▸ How to complete this task
Each line below from the "This screenshot has height=560, width=747." line through the "This screenshot has height=369, width=554." line, those two included, must be restated word for word; the pictures must not be.
▬▬▬▬▬▬▬▬▬▬
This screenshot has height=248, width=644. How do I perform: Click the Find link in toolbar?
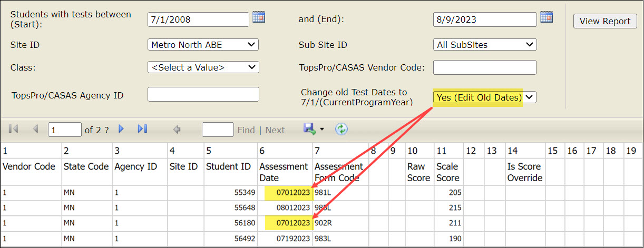[246, 130]
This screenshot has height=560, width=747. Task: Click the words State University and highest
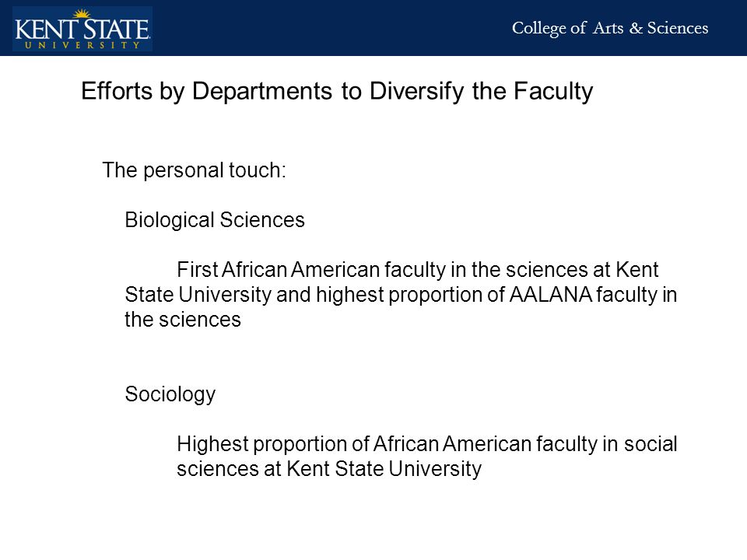click(254, 295)

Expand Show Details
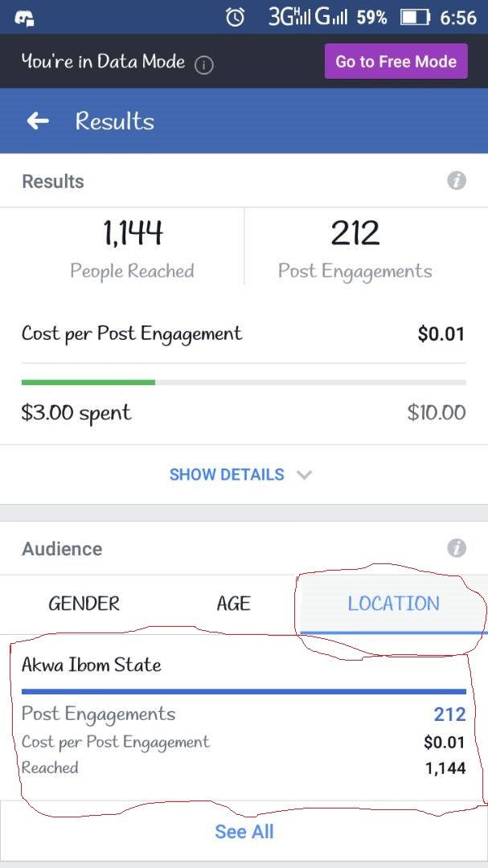point(227,474)
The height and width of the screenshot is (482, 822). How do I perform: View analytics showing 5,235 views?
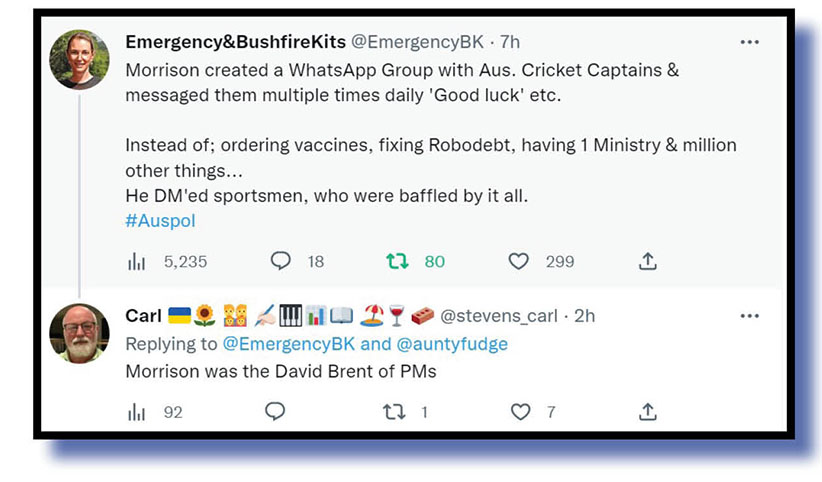[x=136, y=261]
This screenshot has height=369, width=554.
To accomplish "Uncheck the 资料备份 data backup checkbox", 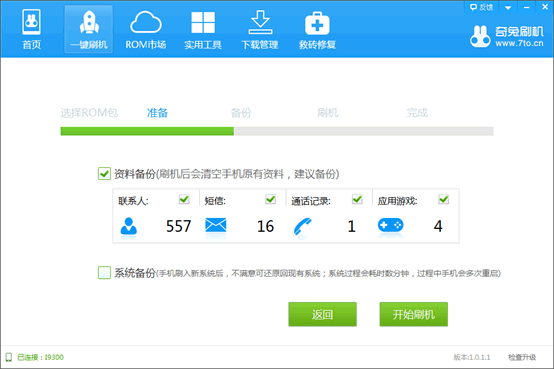I will 104,174.
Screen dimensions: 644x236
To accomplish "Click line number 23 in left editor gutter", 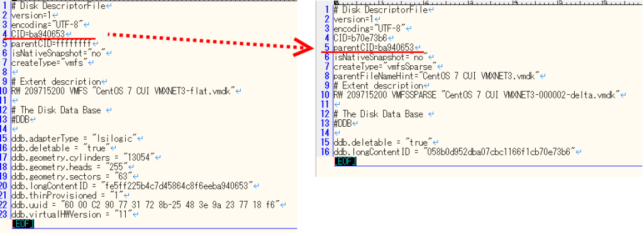I will pos(4,214).
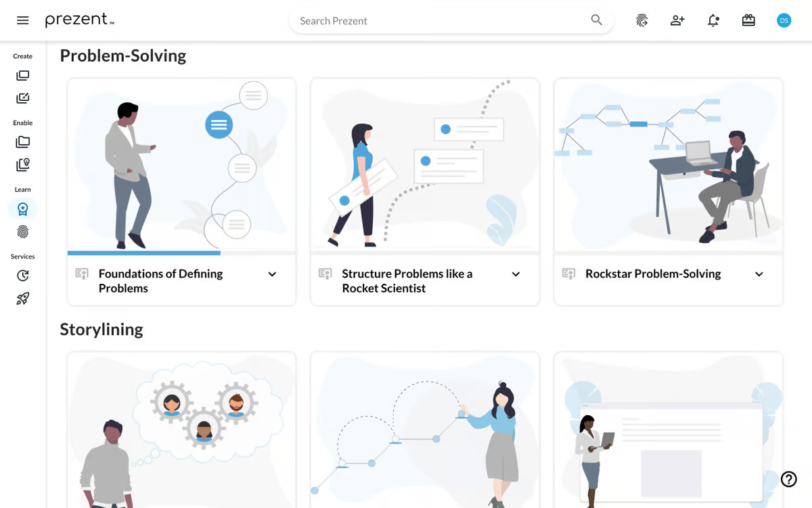The image size is (812, 508).
Task: Click the Foundations of Defining Problems title
Action: pyautogui.click(x=160, y=281)
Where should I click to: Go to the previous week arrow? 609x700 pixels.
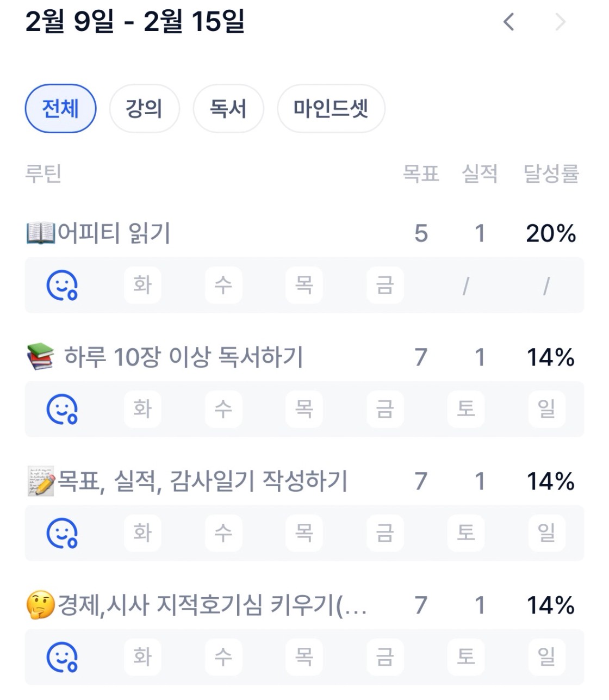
▬▬▬▬▬▬▬▬▬▬
▸ Your solution
This screenshot has height=560, width=747. Task: Click the words State University and highest
click(254, 295)

Expand Show Details
point(227,474)
The height and width of the screenshot is (482, 822). How do I perform: View analytics showing 5,235 views?
[x=136, y=261]
This screenshot has height=369, width=554.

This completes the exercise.